Data hubs go further by collecting data from multiple sources and adding an index to standardize access. They combine the volume of data lakes with the structure of data warehouses.
“They offer a data warehouses’ analytics and unified interface, but with the flexibility of data lakes,” Dunham said. “Data hubs have the unique advantage of being a hybrid between data lakes and data warehouses. To users, it looks like they’re talking to one source of data, but behind the scenes, it’s all of the original data sources in their native formats.”
The cloud provides the underlying infrastructure that powers data lakes and data hubs. It also offers the flexibility and scalability needed for both with lower costs. The cloud additionally reduces IT maintenance for workforces, letting them focus on improving public services.

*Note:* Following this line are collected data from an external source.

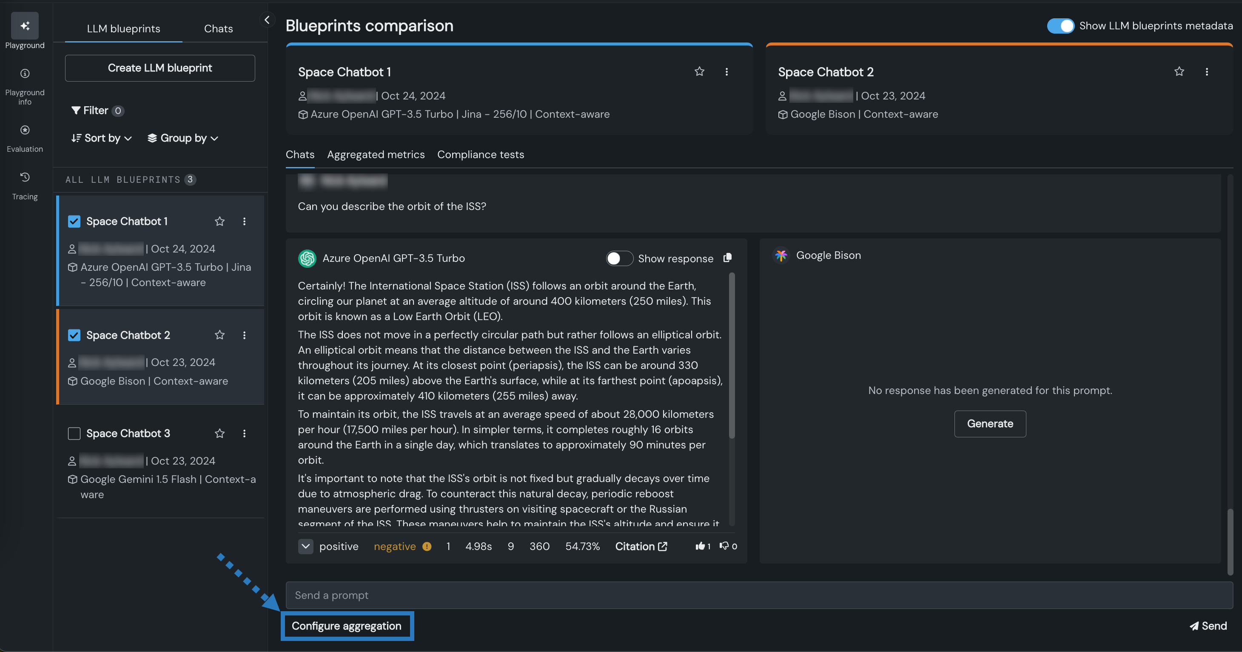Star Space Chatbot 1 in comparison header
1242x652 pixels.
(699, 72)
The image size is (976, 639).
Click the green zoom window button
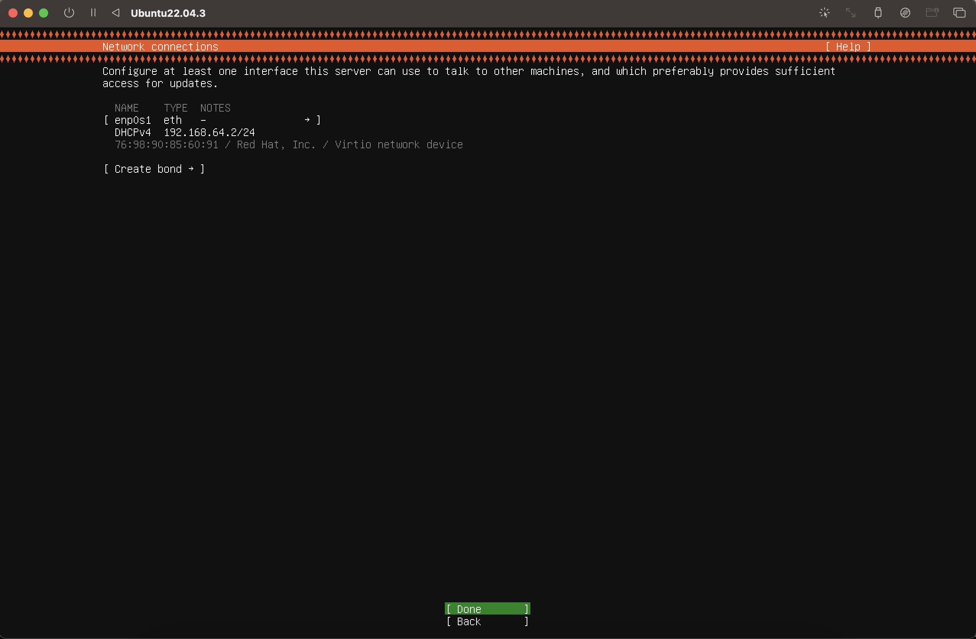[43, 13]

“The most important enabler is having a large, diverse dataset that can be analyzed,” Dunham said. “Having such a large volume of data allows you to have a comprehensive view of something. For governments, that comprehensive view is the citizens that they serve.”
Cloud services like those AWS provides are necessary for data lakes and data hubs. Both styles easily deploy in the cloud as they work with governments’ data as is. The cloud holds nearly limitless potential for how each model ultimately handles data for state and local governments.
Take Johns Creek, Georgia. The city’s government utilized a data hub to develop a municipal Amazon Alexa skill. Citizens can ask Alexa questions about key information on the city’s operations and receive answers instantaneously. Alexa now addresses 200 common citizen questions for Johns Creek’s government. Examples include where fire and police activity has occurred, what current traffic conditions are and what the zoning of any property in the city is.
“This not only democratizes access to the city’s data, but it helps save valuable time for government staff,” Dunham said.